Performing When Fatigued

by Doug Stewart

It has been proposed since the early 90s that endurance running performance is influenced by VO2Max, running economy and lactate threshold. However, often the focus of tests in the lab is on athletes when fresh, and not assessing these qualities when fatigued. The concept of fatigue resistance/durability/physiological resilience (the naming of this is heavily debated) has more recently been discussed and researched. This theory focusses on the ability to perform well in a fatigued state – with the hypothesis being that, if two athletes who have identical Vo2Max, running economy and lactate threshold line up at the start line, then race for 3 hours (for example), the one with greater durability would win, as they would see less of a drop in their physiological areas mentioned.

Clearly, elements linked to nutrition, psychology, gender, ability to deal with environmental conditions, how well rested the athlete is, and (in longer events) dealing with sleep deprivation, plus other factors, all have considerable parts to play in endurance performance.
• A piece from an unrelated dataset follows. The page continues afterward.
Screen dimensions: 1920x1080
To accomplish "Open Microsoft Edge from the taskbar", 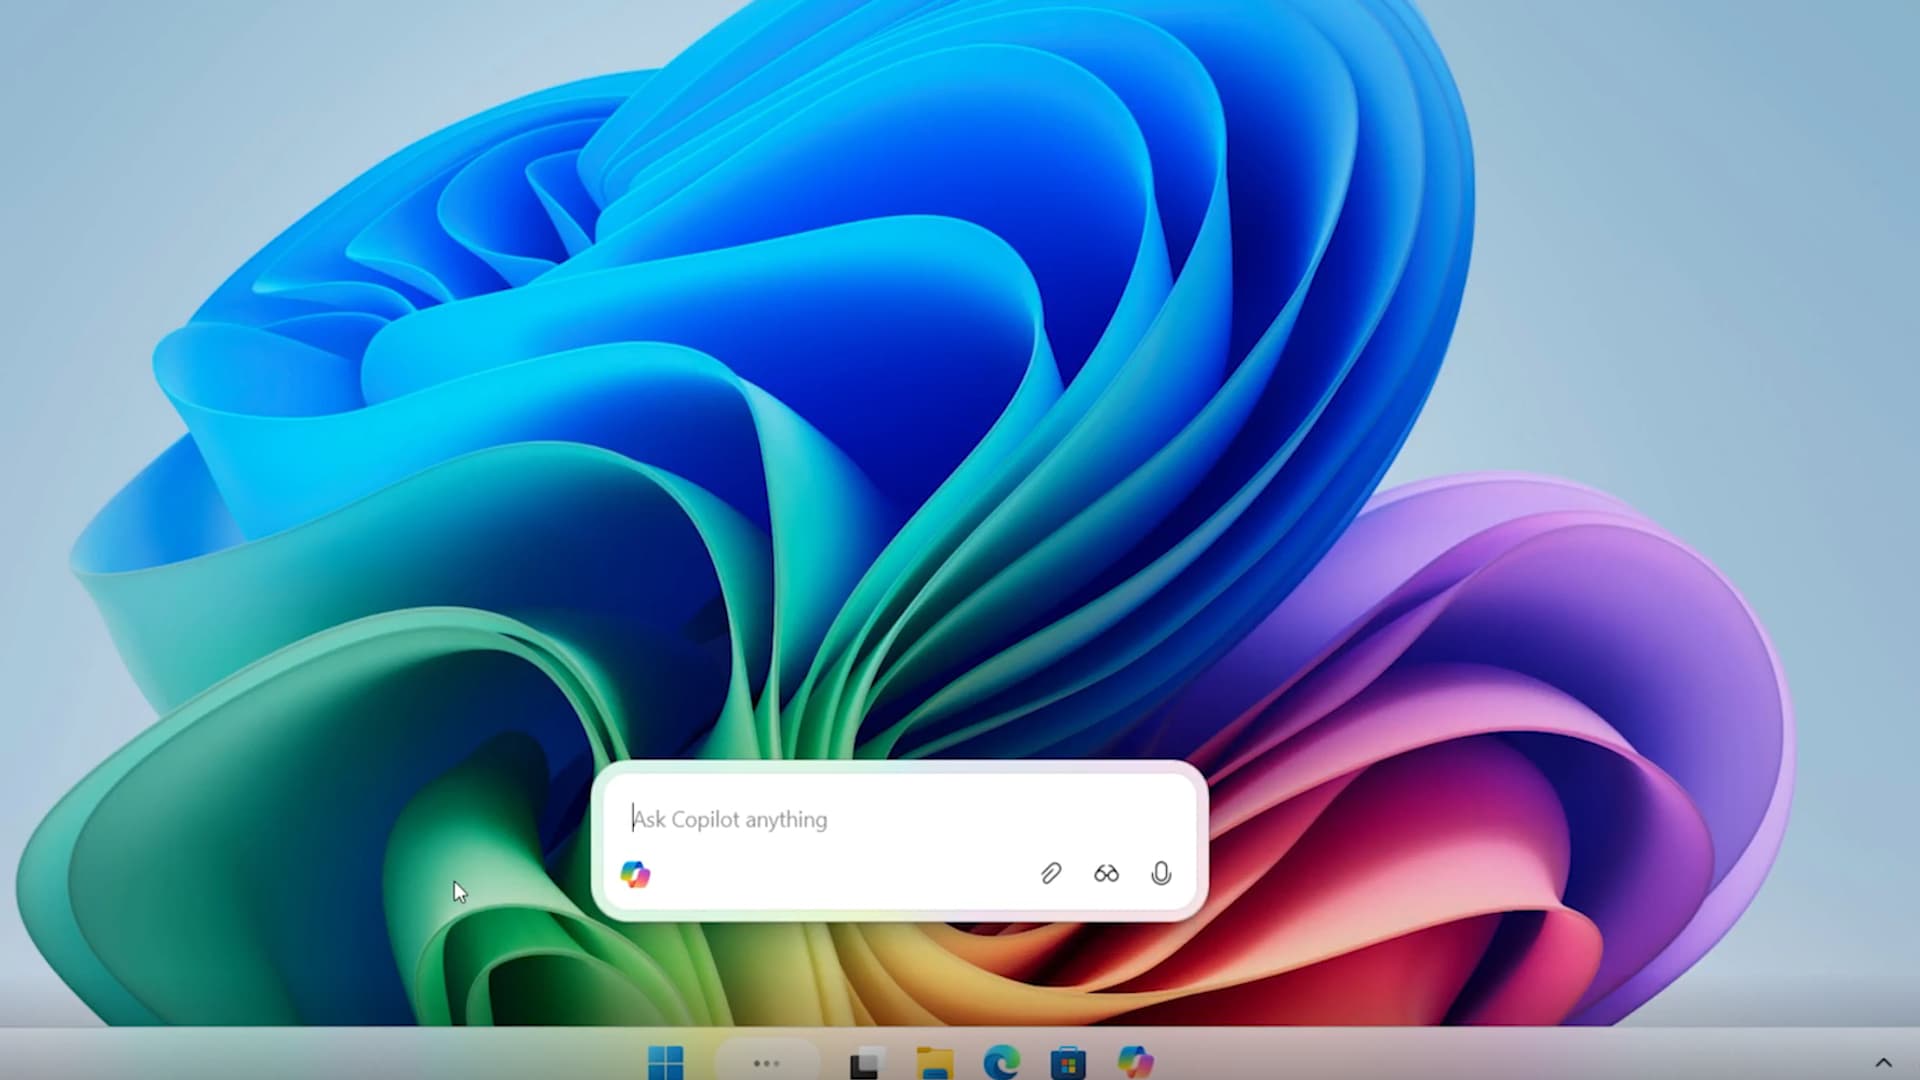I will pyautogui.click(x=1001, y=1062).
As a coach, I think it is important to consider as many of these components as possible. However, just focussing on the physiological resilience of an athlete for now, studies on cyclists have shown large variances between individuals. Whilst the average drop in Critical Power (highest steady state of power achievable) after 2 hours of cycling at a heavy intensity is 10%, it can vary from a 1% decrease to a 32% decrease. Why this varies so much is not fully understood.
 
A recently published paper provides an excellent summary and discussion on the latest research in this area. Whilst it is too long to go into here, the interventions are likely of interest to athletes, as they can give us ideas on what may help improve fatigue resistance:
 
1. High rates of carbohydrate oxidation – achieved through high muscle glycogen pre-race (carb loading) coupled with ingesting high levels of carbohydrates during the race
2. Caffeine can impact fatigue development, and subsequently, when taken during a race, it may provide an improved resistance to fatigue
3. Training programmes, or specific sessions, aimed at developing durability have not been researched and remain unknown (from an academic perspective – likely a lot of anecdotal views may carry a lot of weight such has efforts at the end of an endurance session).
4. It appear training consistently for a long time, potentially with high volume, may help enhance durability. Pyramidal training programmes may be helpful.
5. Long endurance training sessions at close to race intensity (high specificity to race conditions) may also be helpful.
6. Strength and conditioning (focussing on runners) that focusses on maintaining running form when fatigued may help
7. Mental fatigue should not be discounted and psychological skills training may help improve fatigue resistance
 
Having personally completed a number of experiments in the lab (involving tests after two hours of running at marathon race pace) I was informed I maintained running economy better than most (likely due to being older than the other participants, or as the researcher kindly put it ‘because you are old!’) but my Vo2Max fell more than anyone else in the experiment (!). In part, this is likely linked to me seldom running at marathon race pace on a treadmill, whilst all the other participants were road marathon runners. However, this small sample size suggests that the fatiguing element varies from person to person (for me a key limiter being Vo2Max dropping), and so interventions to improve durability will likely have to be individualised, just as any other component of training.

References:

Jones, A. M. (2023). The fourth dimension: physiological resilience as an independent determinant of endurance exercise performance. The Journal of Physiology.